Хирургическое вмешательство в манифесты Вертова, представляющие собою своего рода поэтические эссе, явно вступало в противоречие с интонацией их автора. (Разве не странно было бы, например, воспользовавшись знаменитым выражением Виктора Гюго, который, дописав последнюю строчку «Собора Парижской Богоматери», воскликнул: «Вот что заключено в бутылке чернил!», – попытаться всерьез указать писателю, что содержимое чернильного пузырька еще не определяет содержания литературных произведений и что фраза его представляет собою приписывание чернилам каких-то чудодейственных свойств?)

Пожалуй, никому еще из проповедников новой музы за полемические издержки не приходилось платить столь высокой ценой. Но все же опрометчиво полагать, что именно эти издержки и предопределили отношение критики к Вертову.

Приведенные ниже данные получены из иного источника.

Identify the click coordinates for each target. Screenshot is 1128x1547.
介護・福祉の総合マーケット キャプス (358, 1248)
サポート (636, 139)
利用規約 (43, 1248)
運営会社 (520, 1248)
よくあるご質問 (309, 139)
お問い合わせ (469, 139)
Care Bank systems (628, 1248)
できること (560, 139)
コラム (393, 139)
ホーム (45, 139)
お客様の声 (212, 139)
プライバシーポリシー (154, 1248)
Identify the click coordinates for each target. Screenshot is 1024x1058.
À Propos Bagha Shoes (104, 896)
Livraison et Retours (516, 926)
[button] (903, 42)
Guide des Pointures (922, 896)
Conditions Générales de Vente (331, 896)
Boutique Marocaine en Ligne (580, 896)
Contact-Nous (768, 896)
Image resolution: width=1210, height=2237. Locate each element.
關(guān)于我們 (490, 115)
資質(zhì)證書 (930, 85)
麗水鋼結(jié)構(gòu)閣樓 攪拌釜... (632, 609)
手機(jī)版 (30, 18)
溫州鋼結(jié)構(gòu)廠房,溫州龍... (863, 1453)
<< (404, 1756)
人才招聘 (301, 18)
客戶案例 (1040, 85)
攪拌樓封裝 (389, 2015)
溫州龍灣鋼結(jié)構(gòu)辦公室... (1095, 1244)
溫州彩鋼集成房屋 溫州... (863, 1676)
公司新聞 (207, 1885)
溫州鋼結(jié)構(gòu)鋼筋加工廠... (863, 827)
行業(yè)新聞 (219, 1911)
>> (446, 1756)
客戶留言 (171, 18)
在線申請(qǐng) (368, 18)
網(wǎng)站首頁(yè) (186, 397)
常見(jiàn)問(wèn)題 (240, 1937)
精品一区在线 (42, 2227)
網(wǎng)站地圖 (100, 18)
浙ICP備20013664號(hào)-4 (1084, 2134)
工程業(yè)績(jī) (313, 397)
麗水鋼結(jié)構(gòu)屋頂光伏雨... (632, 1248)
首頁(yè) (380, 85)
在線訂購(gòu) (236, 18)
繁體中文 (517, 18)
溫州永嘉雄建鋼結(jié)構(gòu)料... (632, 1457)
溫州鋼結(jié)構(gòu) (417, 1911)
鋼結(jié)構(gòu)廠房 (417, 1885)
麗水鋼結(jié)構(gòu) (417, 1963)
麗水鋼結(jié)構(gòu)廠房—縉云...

Действительные причины лежали значительно глубже.

 

Вертов оставил далеко позади себя не только пределы, отмеренные тогдашней съемочной техникой, но – и это куда существенней – уровень сложившихся к тому времени представлений о природе документального кинематографа, о его назначении и возможностях.

Совмещение вертовских требований активной идеологической расшифровки мира с его же принципом репортажного наблюдения за реальностью, со «съемкой врасплох» многим представлялось вопиющим противоречием. Позвольте, выражали недоумение оппоненты, если публицист не скрывает своего отношения к той реальности, на которую направлены объективы, если он берет киноаппарат, чтобы с его помощью вторгнуться в окружающую действительность, чтобы утвердить на экране свою позицию, то как может он в то же самое время стремиться наблюдать и эстетизировать «жизнь, как она есть»? И напротив, если он демонстрирует «жизнь, как она есть», то как можно всерьез принимать декларации автора об активности занимаемой им позиции?

Предположение, что позиция автора и подлинность жизни, которую фиксирует кинокамера, не только не исключают, но, напротив, обусловливают друг друга, находясь в постоянном взаимодействии, представлялось вызывающим парадоксом. Принцип мышления, выдвинутый в свое время Гегелем: противоречие есть критерий истины, отсутствие противоречия – критерий заблуждения – оказался слишком высоким барьером для многих вертовских оппонентов.

Одномерная логика («или-или») не только не допускала совмещения репортажных методов съемки с авторской интерпретацией мира, но и всякое стремление показывать не преображенную режиссурой жизнь неизменно связывала с объективизмом. Следы такой логики мы находим нередко и в последующих рассуждениях.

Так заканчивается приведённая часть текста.